● **ASSIGNMENT**
Please copy each line below that contains the string "agent".

--- START ---

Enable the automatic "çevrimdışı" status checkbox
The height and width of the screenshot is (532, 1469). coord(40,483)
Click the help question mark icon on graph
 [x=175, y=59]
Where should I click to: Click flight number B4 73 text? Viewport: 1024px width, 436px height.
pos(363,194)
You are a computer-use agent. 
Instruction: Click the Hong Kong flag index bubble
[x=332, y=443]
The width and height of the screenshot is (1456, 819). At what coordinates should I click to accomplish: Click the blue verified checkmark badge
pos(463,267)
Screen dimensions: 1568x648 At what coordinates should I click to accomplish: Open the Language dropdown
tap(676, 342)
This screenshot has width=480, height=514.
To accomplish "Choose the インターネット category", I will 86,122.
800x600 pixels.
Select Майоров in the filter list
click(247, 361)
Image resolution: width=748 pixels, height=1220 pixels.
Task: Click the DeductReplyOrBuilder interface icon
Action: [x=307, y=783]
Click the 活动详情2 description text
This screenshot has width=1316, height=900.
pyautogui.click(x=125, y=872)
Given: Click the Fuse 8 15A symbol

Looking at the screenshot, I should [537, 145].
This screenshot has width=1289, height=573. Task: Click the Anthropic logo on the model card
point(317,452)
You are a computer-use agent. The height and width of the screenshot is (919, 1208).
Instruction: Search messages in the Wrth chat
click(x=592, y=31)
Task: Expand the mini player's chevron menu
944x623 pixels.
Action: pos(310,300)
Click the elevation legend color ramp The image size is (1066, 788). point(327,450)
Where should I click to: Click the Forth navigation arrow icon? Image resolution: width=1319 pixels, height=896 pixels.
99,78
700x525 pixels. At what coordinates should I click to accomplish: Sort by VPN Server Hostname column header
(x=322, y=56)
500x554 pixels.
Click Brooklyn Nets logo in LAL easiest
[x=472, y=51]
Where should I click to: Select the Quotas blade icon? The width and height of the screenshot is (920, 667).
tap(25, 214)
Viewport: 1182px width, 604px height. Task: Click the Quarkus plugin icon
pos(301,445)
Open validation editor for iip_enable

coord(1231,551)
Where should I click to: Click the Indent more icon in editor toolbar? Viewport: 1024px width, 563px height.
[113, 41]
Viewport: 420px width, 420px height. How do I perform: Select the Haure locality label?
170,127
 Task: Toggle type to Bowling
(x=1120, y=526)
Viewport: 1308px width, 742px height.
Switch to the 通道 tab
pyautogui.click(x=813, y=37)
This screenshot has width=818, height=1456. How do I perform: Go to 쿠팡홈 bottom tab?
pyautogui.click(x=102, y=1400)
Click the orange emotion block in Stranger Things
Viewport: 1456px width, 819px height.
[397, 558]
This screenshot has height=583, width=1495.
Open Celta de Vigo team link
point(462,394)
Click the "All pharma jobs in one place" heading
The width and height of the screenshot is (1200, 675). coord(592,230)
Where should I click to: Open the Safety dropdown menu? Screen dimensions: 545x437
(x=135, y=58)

--- END ---

● **RESPONSE TO THIS TASK**
You are a computer-use agent. 
You are a computer-use agent. The height and width of the screenshot is (919, 1208).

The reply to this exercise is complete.